NaCl cannot obviously be substituted for a single substance. Instead, possible substitutes should be combined in such a way that the meat´s taste and quality remain largely preserved. Today, the partial substitution of NaCl for KCl and the addition of aromatic herbs and spices in meat products have become a promising strategy for the reduction of sodium and for the maintenance of the products' palatability. The present study aims at reducing the sodium content of marinated meats (beef and chicken) by replacing 25 and 50% NaCl with KCL and adding herbs and spices while maintaining the product's quality.
2 Materials and methods
2.1 Sample collection
Six bovine Longissimus dorsi(LD) muscles were obtained from a local abattoir 24 hours after slaughter. The muscles were vacuum-packed and kept at 4 ºC. The samples came from 20-month old Aberdeen Angus vs. Nellore bulls raised on the same farm and fed ad libitum a concentrated diet and corn silage. Nine bovine knuckles (Quadriceps femoris) were obtained from the Frigorífico Maria Macia in Campo Mourão, PR, Brazil. Chicken meat (Drumstick and Chicken Breast Fillet) from the same lot was obtained from Frigorífico Frangos Canção in Maringá, PR, Brazil. The samples from each muscle were analyzed in triplicate. Steaks of 2 cm thickness were cut, vacuum-packed, and kept frozen at -18 ºC for two months for further analysis. Prior to each analysis, the samples were thawed in a refrigerator at 4 ºC for 24 hours, removed from the vacuum package, individually placed in polystyrene trays (15.5 × 21.5 × 2.5 cm), and randomly assigned to each treatment group.

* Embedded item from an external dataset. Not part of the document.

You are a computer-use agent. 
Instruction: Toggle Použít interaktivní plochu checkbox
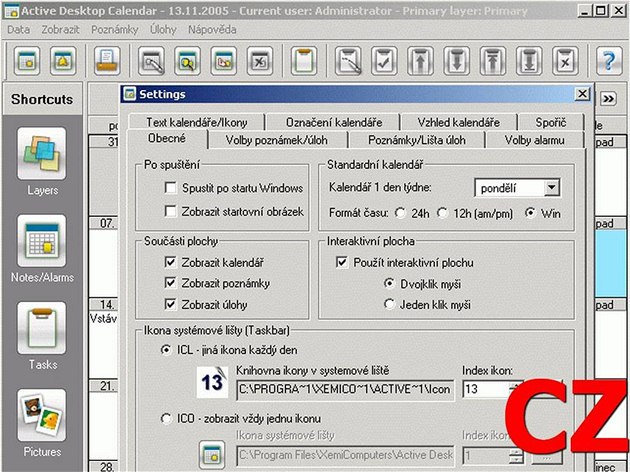[x=342, y=262]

Spices and herbs were purchased from a local market in Maringá, PR, Brazil. The following spices were used for the marinades: garlic (Allium sativum), annatto (Bixa orellana), turmeric (Curcuma longa), chilli (Capsicum frutescens), ground pepper (Piper nigrum), oregano (Oreganum vulgare), and marjoram (Oreganum majorana). The reagents were of analytical grade.
2.2 Samples and marinating process
Six samples were prepared to determine the effect of substituting 25% and 50% of sodium chloride (NaCl) for potassium chloride (KCl) using herbs and spices. Three formulations were prepared for both the bovine and chicken meat, as shown in Table 1.
Herbs and spices accounted for 17% of the spice formulation used for the two types of marinated bovine and chicken meat.
Marinated meat was formulated with 2 g of seasoning for 100 g meat and 20 ml water. The meat was immersed in the marinade so that ingredients would gradually penetrate by diffusion without the application of force for 24 hours at 4 ºC and were then vacuum-packed.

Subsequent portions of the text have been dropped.